How to submit distributed memory jobs to cluster?

I have a run_jobs.jl file that supports distributed memory parallelism. How should the beginning of run_jobs.jl look like if I want to run it on a cluster (univa grid engine) via qsub?

I can use ClusterManagers.jl to run my code interactively by

# addprocs_sge will request 16 cores (possibly on different nodes)
using ClusterManagers, Distributed
ClusterManagers.addprocs_sge(16; qsub_flags=`-l h_rt=24:00:00,h_data=4G,arch=intel-gold-61\*`)

# run my actual code that supports distributed memory
...

But this job will run for a long time, and I don’t want to wait until it finishes.

+---+

* Written request A: Quote the forum question about cluster jobs word for word, starting at "# addprocs_sge will" and ending at "until it finishes.".
* Written request B: State whether each statement agrees with the forum question about cluster jobs, answering yes or no and quoting the deciding words: (i) the cluster runs the univa grid engine; (ii) addprocs_sge requests 8 cores; (iii) the writer is willing to wait for the job to finish.
* Written request C: Carry on the forum question about cluster jobs, picking up after its final sentence.

* Provided data:

+---+

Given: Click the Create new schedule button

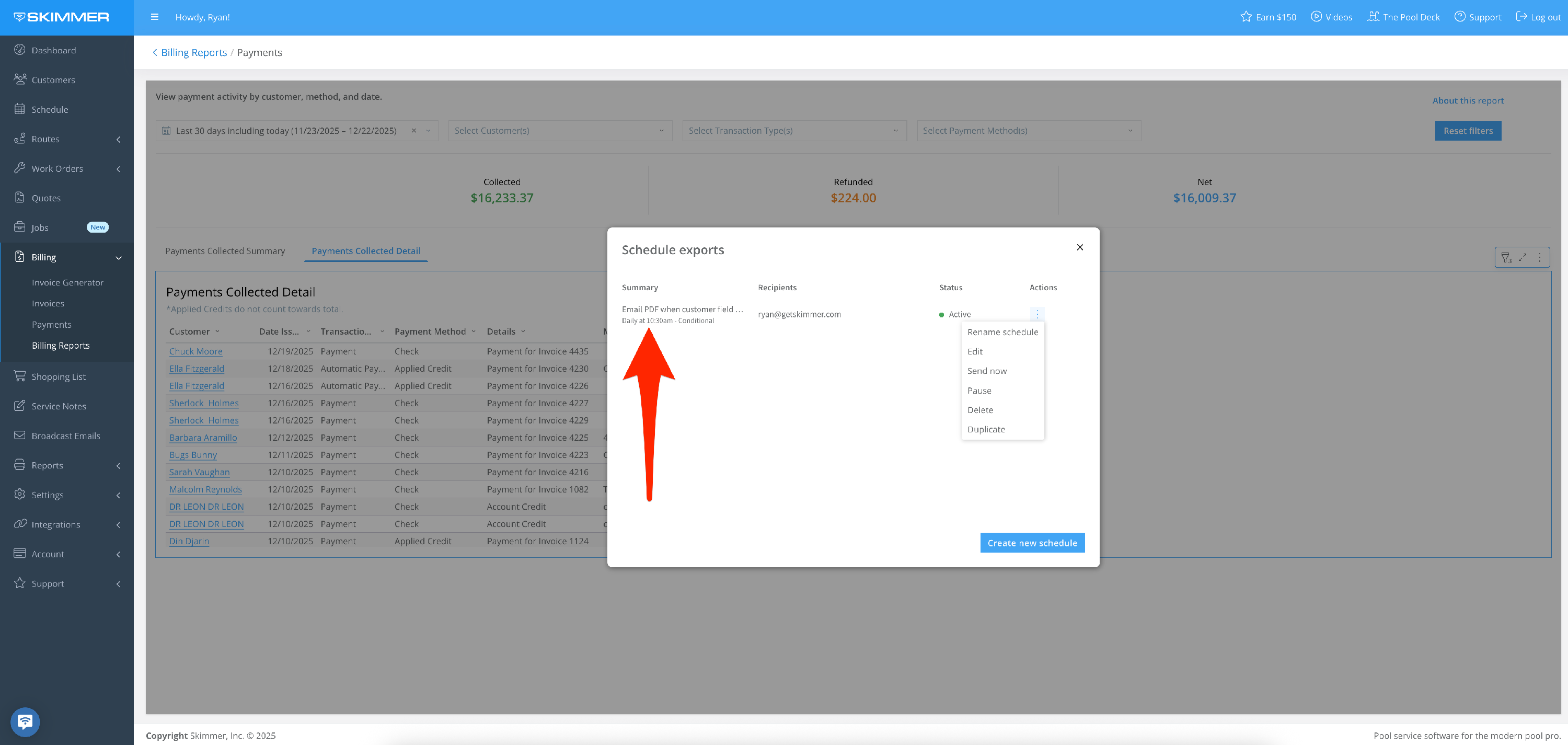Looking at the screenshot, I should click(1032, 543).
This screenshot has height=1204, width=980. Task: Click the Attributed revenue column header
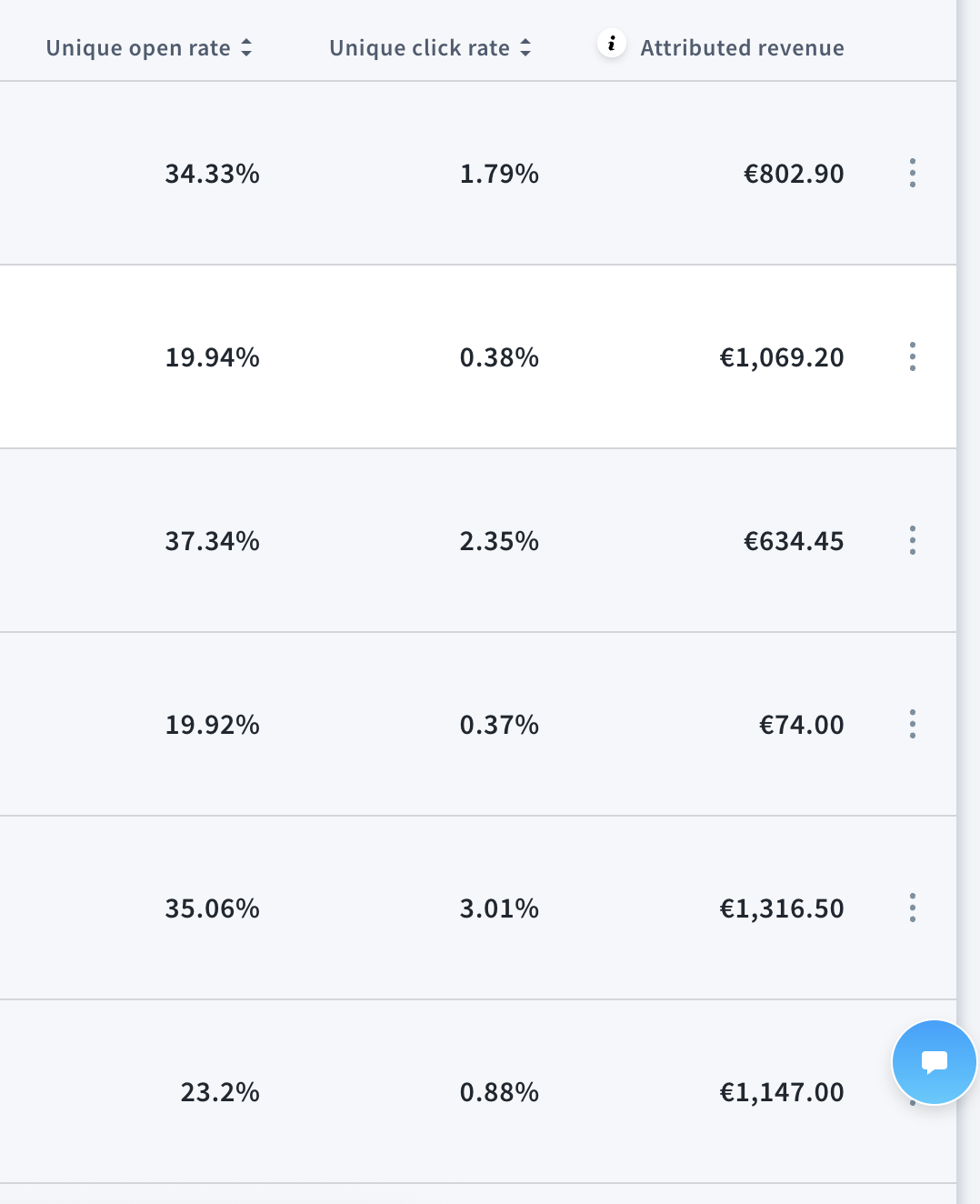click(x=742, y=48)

+---+

* Expected answer A:
# addprocs_sge will request 16 cores (possibly on different nodes)
using ClusterManagers, Distributed
ClusterManagers.addprocs_sge(16; qsub_flags=`-l h_rt=24:00:00,h_data=4G,arch=intel-gold-61\*`)

# run my actual code that supports distributed memory
...

But this job will run for a long time, and I don’t want to wait until it finishes.

* Expected answer B:
(i) Yes: "run it on a cluster (univa grid engine) via qsub"
(ii) No: "addprocs_sge will request 16 cores (possibly on different nodes)"
(iii) No: "I don’t want to wait until it finishes"

* Expected answer C:
If I qsub a single-core job to run the script above, I get this error:

Base.IOError("could not spawn `qsub -N julia-2229 -wd /u/home/b/biona001 -terse -j y -R y -t 1-4 -V -l 'h_rt=24:00:00,h_data=4G,arch=intel-gold-61*'`: no such file or directory (ENOENT)", -2)`

I also tried to submit a distributed memory job (specify -pe dc* 16 in my shell script), and in run_jobs.jl the heading is simply using Distributed; addprocs(16), the job will crash and cause core dumps. If I change the job submission to shared memory node (specify -pe shared 16), the job will run successfully on a single node with 16 cores, but this will massively increase queue time.

Any tip is appreciated. Thanks!